━━ TASK INPUT

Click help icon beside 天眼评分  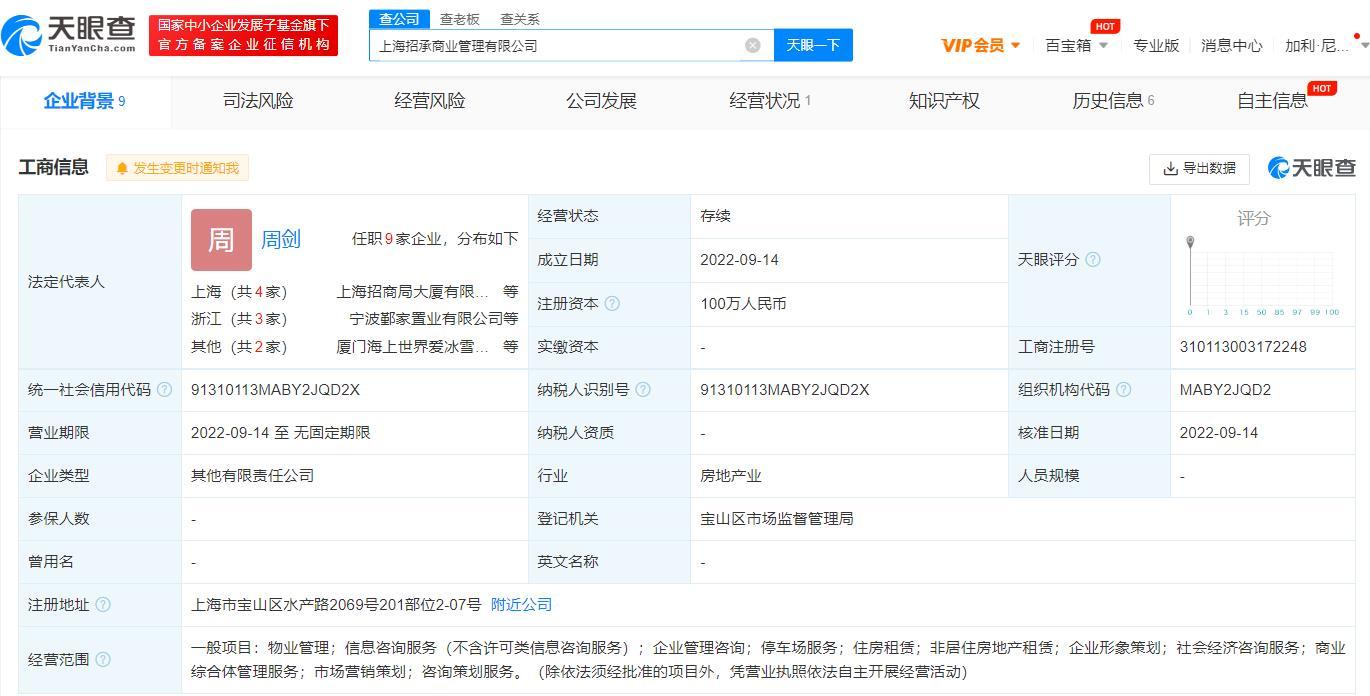click(x=1093, y=260)
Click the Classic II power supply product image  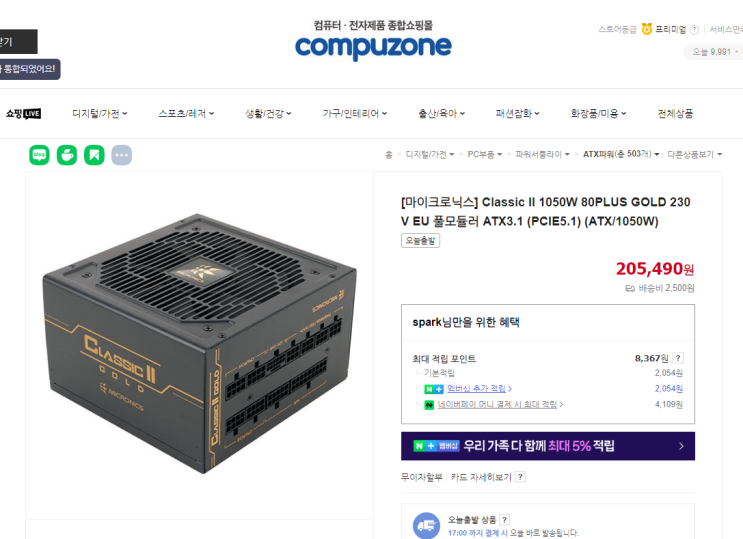click(199, 344)

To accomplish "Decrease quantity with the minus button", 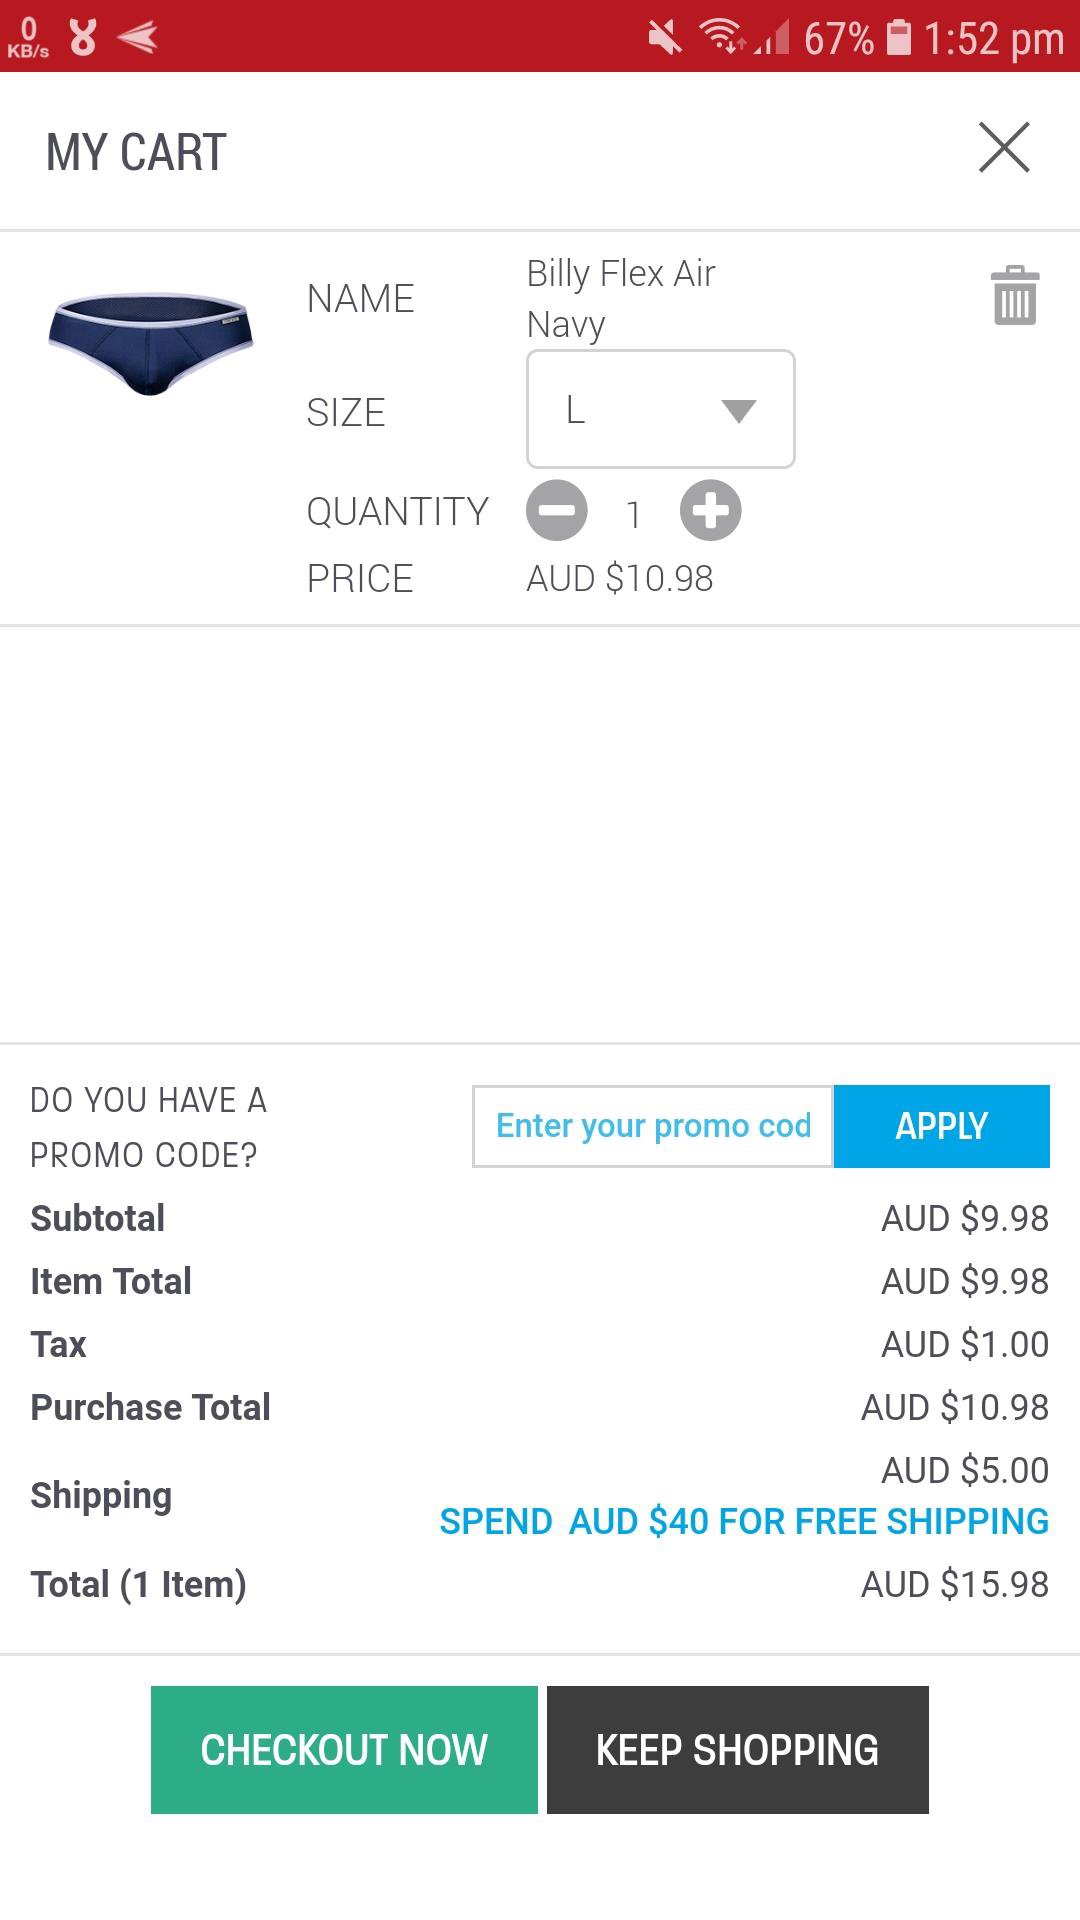I will pyautogui.click(x=557, y=511).
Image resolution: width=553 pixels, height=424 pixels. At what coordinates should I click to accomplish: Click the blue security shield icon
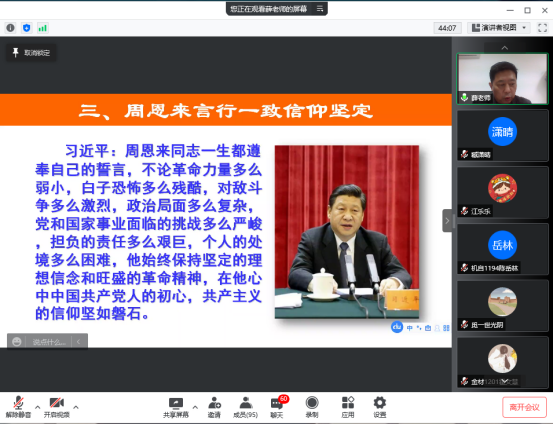click(26, 28)
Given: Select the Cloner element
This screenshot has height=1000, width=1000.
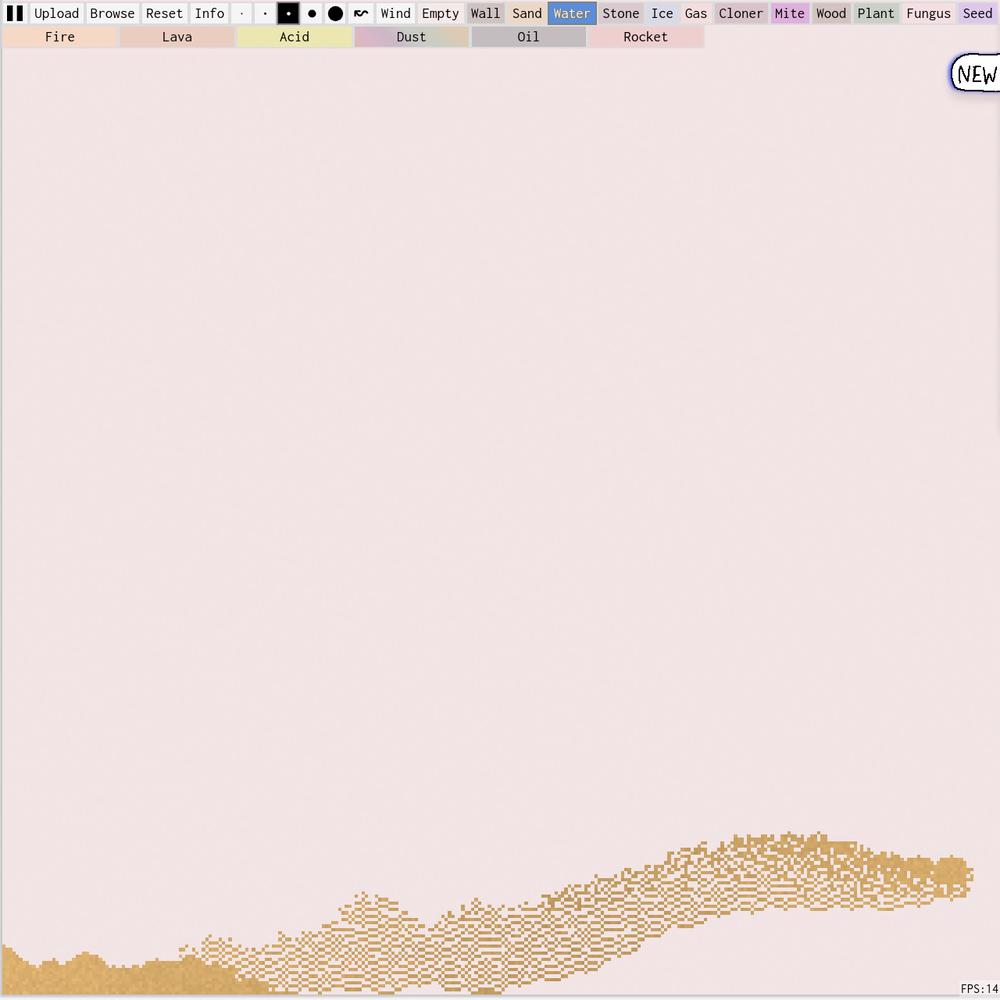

━━━━

The response must restate exactly the lines from the one containing "Given: Select the Cloner element" through the end of the records above and must leave out all pictures.

Given: Select the Cloner element
This screenshot has height=1000, width=1000.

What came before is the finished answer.